__GIVEN TASK__
Rewrite the items from the line containing "Task: Open the Samba" down to the line containing "click(397, 291)", replacing "speech bubble" with "chat bubble" and leaving everything else unchanged.

__DATA SHOWN__
»»

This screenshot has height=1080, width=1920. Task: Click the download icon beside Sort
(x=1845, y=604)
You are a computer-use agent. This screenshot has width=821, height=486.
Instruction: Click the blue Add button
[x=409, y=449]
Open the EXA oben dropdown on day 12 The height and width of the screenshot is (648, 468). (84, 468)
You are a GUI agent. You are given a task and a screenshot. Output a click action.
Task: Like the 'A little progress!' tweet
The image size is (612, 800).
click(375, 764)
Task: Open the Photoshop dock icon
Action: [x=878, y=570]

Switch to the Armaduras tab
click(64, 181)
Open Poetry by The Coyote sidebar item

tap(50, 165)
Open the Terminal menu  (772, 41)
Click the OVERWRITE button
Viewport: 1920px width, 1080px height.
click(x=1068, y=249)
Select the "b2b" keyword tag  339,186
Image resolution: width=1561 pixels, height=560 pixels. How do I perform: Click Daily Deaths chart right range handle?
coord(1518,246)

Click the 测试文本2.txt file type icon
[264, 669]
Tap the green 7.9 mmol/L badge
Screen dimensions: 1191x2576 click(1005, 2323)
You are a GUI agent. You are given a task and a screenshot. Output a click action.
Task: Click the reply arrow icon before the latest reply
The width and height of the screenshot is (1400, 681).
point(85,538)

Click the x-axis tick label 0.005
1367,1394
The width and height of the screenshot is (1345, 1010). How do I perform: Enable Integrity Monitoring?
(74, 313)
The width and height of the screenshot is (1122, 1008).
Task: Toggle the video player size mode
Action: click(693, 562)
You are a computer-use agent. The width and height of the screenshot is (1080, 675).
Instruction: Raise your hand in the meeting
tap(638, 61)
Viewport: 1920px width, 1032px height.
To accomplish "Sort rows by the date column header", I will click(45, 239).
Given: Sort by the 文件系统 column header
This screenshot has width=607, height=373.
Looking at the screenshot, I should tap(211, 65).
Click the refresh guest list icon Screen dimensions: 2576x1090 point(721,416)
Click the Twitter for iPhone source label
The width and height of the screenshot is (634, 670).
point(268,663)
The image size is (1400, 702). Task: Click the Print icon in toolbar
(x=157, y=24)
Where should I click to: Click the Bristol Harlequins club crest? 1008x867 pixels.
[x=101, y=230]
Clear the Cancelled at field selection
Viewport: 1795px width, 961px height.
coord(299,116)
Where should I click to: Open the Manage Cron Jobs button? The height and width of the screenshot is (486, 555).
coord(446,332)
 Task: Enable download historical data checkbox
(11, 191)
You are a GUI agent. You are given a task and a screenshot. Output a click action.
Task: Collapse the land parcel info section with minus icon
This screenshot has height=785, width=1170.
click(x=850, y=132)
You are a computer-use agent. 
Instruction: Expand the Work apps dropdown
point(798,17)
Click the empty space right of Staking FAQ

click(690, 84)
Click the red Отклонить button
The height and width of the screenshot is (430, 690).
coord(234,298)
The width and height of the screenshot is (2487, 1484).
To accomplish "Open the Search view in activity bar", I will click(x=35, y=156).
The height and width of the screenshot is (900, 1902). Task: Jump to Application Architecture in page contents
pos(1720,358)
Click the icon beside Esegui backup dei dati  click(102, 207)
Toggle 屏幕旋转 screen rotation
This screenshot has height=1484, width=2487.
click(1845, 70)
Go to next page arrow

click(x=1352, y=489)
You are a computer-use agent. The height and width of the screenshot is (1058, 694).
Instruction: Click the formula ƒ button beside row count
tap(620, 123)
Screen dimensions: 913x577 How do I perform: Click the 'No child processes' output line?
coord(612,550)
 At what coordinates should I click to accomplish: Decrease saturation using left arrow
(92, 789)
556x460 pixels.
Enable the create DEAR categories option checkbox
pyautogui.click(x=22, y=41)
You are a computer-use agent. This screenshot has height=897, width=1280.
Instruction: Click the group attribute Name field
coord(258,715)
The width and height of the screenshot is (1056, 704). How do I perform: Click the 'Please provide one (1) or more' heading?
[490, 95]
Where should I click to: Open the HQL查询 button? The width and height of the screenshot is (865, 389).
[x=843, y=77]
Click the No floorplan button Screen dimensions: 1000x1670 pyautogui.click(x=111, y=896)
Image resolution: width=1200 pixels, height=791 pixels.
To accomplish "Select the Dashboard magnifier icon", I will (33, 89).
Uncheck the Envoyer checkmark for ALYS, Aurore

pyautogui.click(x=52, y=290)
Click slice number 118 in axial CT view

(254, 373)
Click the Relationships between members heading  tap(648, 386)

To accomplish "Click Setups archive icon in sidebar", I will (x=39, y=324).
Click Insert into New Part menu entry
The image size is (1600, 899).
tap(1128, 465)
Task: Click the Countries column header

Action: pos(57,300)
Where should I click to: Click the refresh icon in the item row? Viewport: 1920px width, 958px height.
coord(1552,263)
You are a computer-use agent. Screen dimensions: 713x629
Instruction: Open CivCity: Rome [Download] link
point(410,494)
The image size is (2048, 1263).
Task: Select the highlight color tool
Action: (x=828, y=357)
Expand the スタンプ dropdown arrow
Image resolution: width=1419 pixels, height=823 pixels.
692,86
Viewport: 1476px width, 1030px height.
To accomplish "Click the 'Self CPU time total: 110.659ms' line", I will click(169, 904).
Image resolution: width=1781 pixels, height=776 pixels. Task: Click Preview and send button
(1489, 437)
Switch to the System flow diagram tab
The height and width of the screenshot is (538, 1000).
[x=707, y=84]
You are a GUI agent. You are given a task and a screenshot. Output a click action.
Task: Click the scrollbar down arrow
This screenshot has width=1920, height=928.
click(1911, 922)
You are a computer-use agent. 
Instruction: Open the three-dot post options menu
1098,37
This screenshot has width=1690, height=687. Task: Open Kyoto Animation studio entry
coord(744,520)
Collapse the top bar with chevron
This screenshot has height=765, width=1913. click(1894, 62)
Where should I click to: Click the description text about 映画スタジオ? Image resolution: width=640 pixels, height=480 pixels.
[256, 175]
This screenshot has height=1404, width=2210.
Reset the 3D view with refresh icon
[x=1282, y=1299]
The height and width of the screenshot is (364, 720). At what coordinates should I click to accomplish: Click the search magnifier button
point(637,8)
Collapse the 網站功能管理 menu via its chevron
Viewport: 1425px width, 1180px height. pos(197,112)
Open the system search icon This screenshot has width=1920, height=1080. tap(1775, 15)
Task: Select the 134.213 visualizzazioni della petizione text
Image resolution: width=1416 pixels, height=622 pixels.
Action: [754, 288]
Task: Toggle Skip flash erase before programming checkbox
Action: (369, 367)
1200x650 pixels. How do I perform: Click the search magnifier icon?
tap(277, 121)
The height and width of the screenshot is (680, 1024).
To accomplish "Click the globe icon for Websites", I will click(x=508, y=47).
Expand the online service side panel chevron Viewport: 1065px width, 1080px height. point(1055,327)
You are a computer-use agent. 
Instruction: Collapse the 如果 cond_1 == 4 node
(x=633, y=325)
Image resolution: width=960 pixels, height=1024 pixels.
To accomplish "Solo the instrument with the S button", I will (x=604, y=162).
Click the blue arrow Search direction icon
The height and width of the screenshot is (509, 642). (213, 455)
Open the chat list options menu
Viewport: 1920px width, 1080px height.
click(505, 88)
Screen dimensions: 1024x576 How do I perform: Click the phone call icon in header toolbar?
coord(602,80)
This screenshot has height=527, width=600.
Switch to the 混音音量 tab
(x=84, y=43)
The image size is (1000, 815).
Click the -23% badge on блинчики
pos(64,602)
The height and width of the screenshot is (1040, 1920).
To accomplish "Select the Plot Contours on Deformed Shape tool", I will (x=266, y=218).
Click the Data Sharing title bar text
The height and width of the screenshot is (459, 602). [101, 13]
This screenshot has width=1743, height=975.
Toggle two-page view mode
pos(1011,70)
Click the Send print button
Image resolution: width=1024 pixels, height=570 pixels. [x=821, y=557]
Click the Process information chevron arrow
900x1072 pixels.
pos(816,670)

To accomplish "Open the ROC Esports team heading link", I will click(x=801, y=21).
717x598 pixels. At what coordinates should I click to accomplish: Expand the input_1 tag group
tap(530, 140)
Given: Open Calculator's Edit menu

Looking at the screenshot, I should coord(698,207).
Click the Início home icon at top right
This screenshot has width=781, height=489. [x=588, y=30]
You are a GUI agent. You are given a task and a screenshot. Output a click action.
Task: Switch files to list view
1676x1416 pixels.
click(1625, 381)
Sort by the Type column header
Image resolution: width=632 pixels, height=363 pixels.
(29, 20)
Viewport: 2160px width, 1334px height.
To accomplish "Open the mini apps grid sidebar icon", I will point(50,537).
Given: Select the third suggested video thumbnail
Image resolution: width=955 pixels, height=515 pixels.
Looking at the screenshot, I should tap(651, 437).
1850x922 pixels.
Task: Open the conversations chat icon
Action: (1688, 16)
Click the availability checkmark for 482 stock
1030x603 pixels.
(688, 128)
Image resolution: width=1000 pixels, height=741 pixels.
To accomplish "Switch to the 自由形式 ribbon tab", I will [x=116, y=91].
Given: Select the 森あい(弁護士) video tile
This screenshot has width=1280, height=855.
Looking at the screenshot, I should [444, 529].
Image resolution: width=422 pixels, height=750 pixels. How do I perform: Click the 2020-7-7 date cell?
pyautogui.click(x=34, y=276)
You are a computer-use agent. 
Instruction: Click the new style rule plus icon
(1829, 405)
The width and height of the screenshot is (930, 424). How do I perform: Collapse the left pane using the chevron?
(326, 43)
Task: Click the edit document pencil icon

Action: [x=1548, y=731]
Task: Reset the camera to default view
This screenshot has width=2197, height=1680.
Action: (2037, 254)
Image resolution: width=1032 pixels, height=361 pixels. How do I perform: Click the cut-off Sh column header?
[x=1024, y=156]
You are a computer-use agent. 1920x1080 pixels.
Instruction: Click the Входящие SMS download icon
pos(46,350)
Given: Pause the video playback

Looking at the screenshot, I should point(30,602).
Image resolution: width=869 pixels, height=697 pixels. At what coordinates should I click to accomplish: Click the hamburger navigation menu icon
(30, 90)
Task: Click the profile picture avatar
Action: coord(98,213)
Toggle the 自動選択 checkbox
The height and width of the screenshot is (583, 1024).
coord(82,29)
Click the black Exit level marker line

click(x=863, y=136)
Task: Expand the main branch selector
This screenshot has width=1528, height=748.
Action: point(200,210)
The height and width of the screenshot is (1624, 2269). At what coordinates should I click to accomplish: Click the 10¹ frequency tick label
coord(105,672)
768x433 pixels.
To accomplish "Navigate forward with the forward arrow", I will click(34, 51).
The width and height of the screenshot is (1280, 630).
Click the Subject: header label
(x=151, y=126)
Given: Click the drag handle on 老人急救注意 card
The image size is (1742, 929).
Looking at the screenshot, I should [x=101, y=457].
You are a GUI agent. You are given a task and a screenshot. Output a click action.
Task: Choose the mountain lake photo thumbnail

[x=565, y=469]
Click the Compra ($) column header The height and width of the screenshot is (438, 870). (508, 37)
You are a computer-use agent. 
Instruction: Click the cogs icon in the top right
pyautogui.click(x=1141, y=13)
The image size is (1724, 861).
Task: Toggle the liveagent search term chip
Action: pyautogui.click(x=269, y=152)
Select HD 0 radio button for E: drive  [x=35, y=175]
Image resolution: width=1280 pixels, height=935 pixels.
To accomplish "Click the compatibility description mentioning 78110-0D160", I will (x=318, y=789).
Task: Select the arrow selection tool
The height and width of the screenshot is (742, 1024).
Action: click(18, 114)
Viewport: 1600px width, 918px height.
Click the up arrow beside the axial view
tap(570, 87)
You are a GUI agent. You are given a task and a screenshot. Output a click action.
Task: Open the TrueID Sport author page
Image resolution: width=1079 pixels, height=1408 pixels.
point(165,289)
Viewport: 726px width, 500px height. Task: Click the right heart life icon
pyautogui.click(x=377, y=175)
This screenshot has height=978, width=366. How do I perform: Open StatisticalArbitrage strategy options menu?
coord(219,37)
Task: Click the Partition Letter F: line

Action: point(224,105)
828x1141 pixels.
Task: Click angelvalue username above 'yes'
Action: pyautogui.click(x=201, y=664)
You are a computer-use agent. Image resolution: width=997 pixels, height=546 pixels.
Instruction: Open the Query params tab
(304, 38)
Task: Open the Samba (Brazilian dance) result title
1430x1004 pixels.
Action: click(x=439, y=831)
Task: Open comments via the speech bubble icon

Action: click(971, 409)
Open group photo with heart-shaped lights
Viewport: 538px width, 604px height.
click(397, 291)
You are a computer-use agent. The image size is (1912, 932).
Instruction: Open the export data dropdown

««

__TASK OUTPUT__
Task: Open the Samba (Brazilian dance) result title
1430x1004 pixels.
Action: click(x=439, y=831)
Task: Open comments via the chat bubble icon

Action: click(971, 409)
Open group photo with heart-shaped lights
Viewport: 538px width, 604px height.
click(397, 291)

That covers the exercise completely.